Confusion et populisme transversal
A propos d'une énième pitrerie altercapitaliste d'Isabelle Garo
2017
*
Isabelle Garo a récemment publié sur un site de la commission « antifascite » du NPA, un papier intitulé « La réaction sous le masque de l'anticapitalisme » (20 juin 2017) au sujet d'une des figures majeures du populisme et de la critique tronquée, quand il n'est pas devenu le nouveau saint-patron d'une certaine extrême-droite, Jean-Claude Michéa.

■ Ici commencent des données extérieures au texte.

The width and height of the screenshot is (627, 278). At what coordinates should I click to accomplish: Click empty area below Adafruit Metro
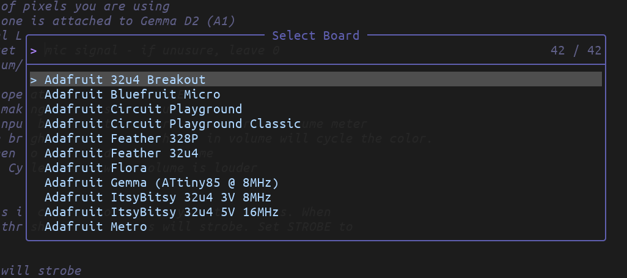pyautogui.click(x=316, y=237)
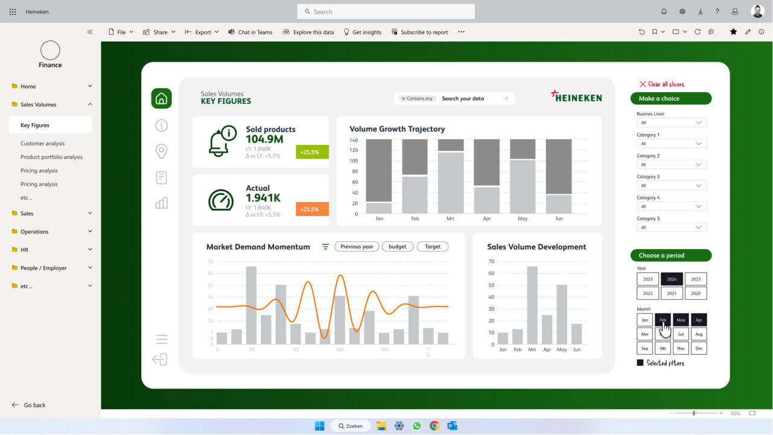Click the logout arrow icon
This screenshot has height=435, width=773.
[160, 360]
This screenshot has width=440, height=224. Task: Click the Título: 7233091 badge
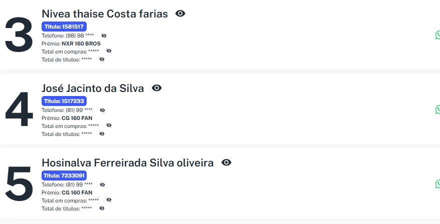pos(64,176)
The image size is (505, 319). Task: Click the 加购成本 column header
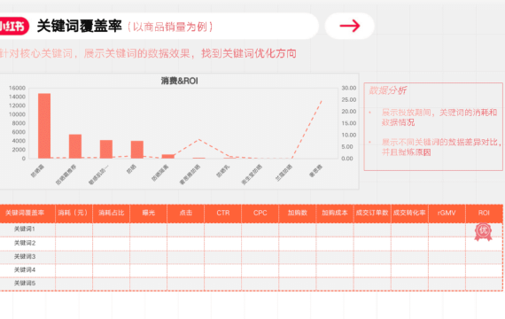click(x=335, y=213)

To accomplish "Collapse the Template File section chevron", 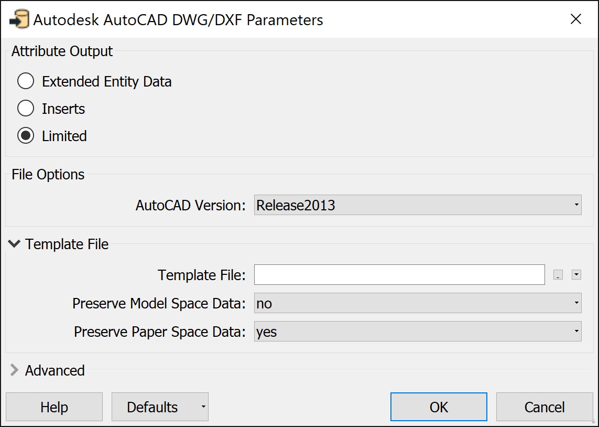I will [15, 244].
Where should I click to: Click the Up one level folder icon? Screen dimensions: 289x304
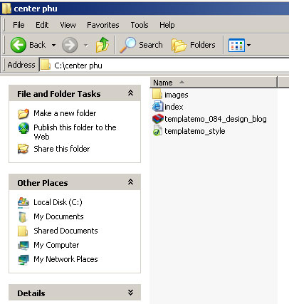point(103,45)
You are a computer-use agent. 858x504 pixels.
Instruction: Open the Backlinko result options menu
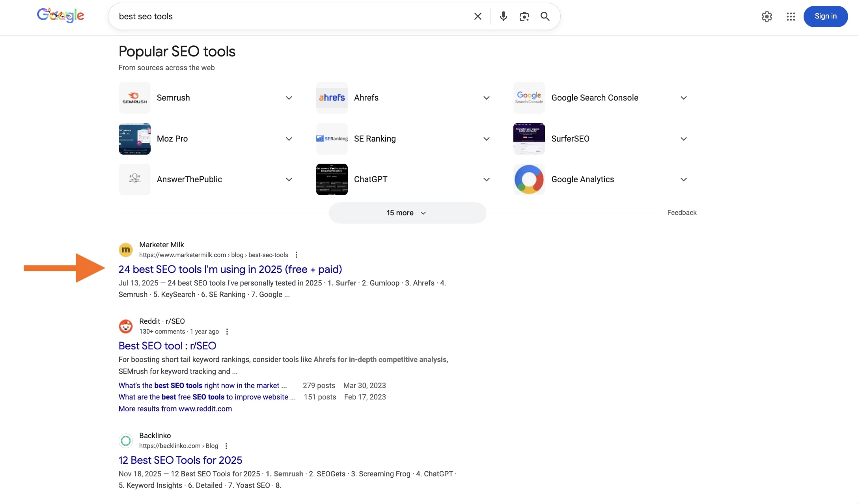coord(226,446)
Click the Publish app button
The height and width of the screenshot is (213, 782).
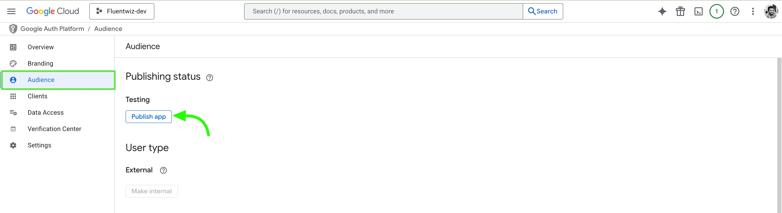click(148, 117)
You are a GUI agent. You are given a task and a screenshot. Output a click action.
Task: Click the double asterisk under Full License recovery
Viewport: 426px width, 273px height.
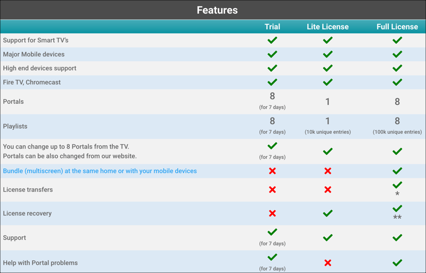397,218
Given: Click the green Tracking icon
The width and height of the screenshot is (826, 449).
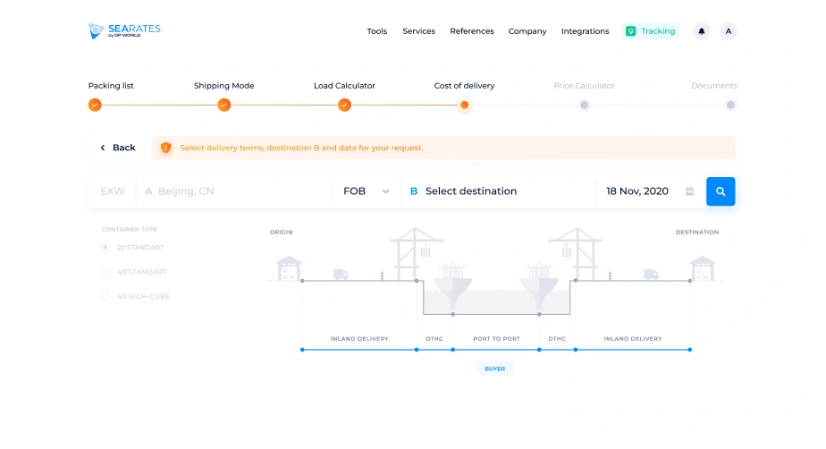Looking at the screenshot, I should point(630,31).
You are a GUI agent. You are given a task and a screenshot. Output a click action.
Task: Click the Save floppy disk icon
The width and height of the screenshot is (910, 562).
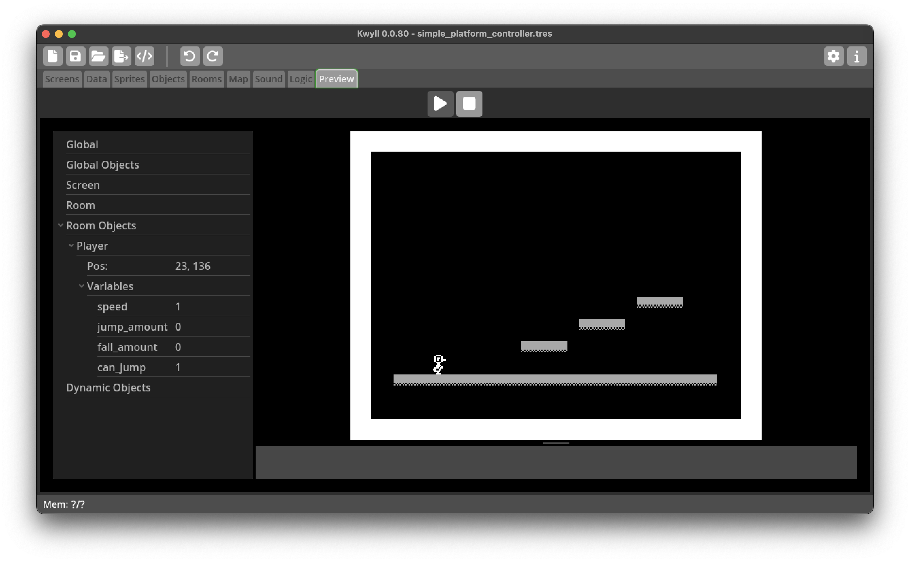[x=75, y=56]
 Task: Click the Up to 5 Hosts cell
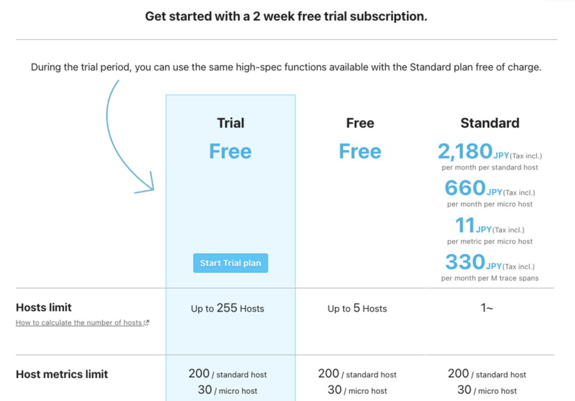357,308
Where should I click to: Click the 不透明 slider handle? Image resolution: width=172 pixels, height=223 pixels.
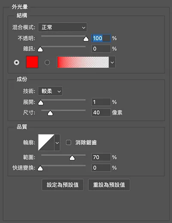pos(86,39)
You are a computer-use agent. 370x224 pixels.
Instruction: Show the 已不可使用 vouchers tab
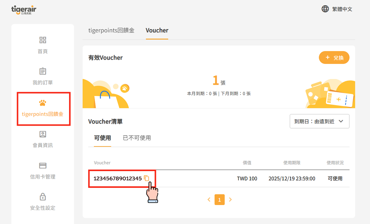coord(137,138)
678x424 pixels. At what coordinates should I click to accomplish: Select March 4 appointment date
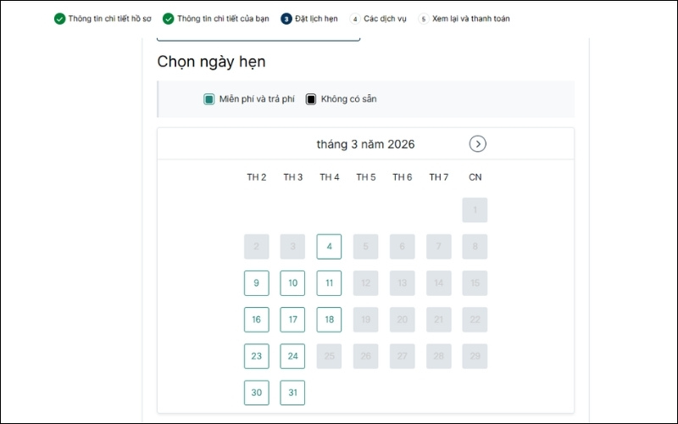click(329, 247)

« L’anticapitalisme de Michéa est un faux-nez », et c’est Garo-la-mélenchoniste après avoir été une compagnonne de route du PCF qui dit cela. Elle qui n'aura jamais cessé de reprendre tous les topoï les plus critiquables et refroidis de la gauche du capital, c’est-à-dire l’anticapitalisme tronqué se limitant à une critique des formes phénoménales au lieu de s’adresser aux catégories de socialisation négative de base du capitalisme en tant que patriarcat producteur de marchandises – telles que la valeur-dissociation, le travail, la marchandise, l'Etat et l’argent ; les déclarant indépassables et affirmant au final le caractère positif de « la moindre perspective de régulation de l’économie » (Garo) : en termes clairs, le bon vieux capitalisme d’Etat du socialisme de caserne redistribuant les catégories capitalises non dépassées, et sous une autre forme, le néo-keynésianisme à la Mélenchon, que n'auront jamais cessé de prôner les différentes composantes de la social-démocratie et du marxisme traditionnel. Quand le panthéon de Garo n'est pas autre chose que la quintessence même de cette gauche altercapitaliste : « immense penseur marxiste comme André Tosel » et autre « les vrais penseurs critiques de notre époque. Un exemple : Pierre Bourdieu et Christine Delphy », mais de qui se moque-t-on ? C'est l’hôpital qui se fout... Et comme si cela ne suffisait pas, ce sera encore quelqu'un du NPA (opposant le bon capital pourvoyeur d'emplois autogérés/étatisés au méchant capital financier parasitaire, une bêtise idéologique qui structurellement partage une certaine proximité avec la construction antisémite du « capital voleur » qui vivra en vampire au dépend du « capital créateur ») qui posera sans rire la question suivante : « Notre Michéa ne nous servirait-il pas un pseudo-anticapitalisme de ce genre, dans des habits plus ou moins neufs ? »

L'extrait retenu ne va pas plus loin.